## Excerpted text

Rachel Reeves

The residential property sector is reeling from the news that Stamp Duty will increase by 2% on buy-to-let properties from tomorrow.

Chancellor Rachel Reeves increased the rate of tax on investment property in the Budget from 3% to 5%, in a move that will hit landlords hard.

Reaction swift and critical
Angharad Truman - Propertymark
Angharad Truman, President, Propertymark

Angharad Truman, ARLA Propertymark President, says: “We continue to see a growing disparity in the number of private rented homes available against a backdrop of increasing demand from tenants.

“Therefore, it is disappointing to see that the UK Government did not address this fundamental issue in its Autumn Budget, and instead has announced yet another blow for landlords by increasing Stamp Duty on second homes.

Richard Donnell, Director of Research, Zoopla

Richard Donnell, Head of Research and Insight Zoopla, says: “Changes to stamp duty land tax, together with higher property prices, has seen stamp duty raise over £11.5bn in 2023/23.

It’s a tax that falls most heavily on buyers in southern England with London and the South East accounting for over 50 per cent of annual tax receipts from stamp duty,” he says.

“Second home buyers are already responding to last year’s Budget which allowed councils to charge double council tax for second homes.”

Emma Cox, MD of Real Estate at Shawbrook

Emma Cox, MD of Real Estate at Shawbrook, says: “The Government should of course priotise the needs of renters and buyers, but landlords will feel like they are once again bearing the brunt of punitive measures with a further increase in the stamp duty surcharge on additional homes coming into effect from tomorrow.

“The Private Rental Sector (PRS) has a key role to play in the UK housing market, and will be a crucial component to providing adequate stock. Demand still far outweighs the supply of quality homes, and tackling this will be extremely difficult if landlords are disincentivised by government measure,” she says.

“Our research shows that landlords have confidence in the market, with a third planning to add to their portfolios in the next 12 months, so the Government should be incentivising – not deterring.”

## Exercise material
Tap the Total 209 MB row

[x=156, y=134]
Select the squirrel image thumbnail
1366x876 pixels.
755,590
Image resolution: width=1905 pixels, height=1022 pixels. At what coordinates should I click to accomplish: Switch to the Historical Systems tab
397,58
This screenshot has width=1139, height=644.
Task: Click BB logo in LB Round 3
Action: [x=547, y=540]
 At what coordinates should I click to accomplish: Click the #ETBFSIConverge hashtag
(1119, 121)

## Tasks to complete
[A] According to the stamp duty article, what change did Chancellor Rachel Reeves make to the tax rate on investment property in the Budget?
[B] Format part of the listing as a numbered list, omitting blank lines: begin at the line in the listing that contains "At what coordinates should I click to accomplish: Click" and continue through the end of the listing.

## The replies
[A] She increased it from 3% to 5%.

[B]
1.  At what coordinates should I click to accomplish: Click the #ETBFSIConverge hashtag
2. (1119, 121)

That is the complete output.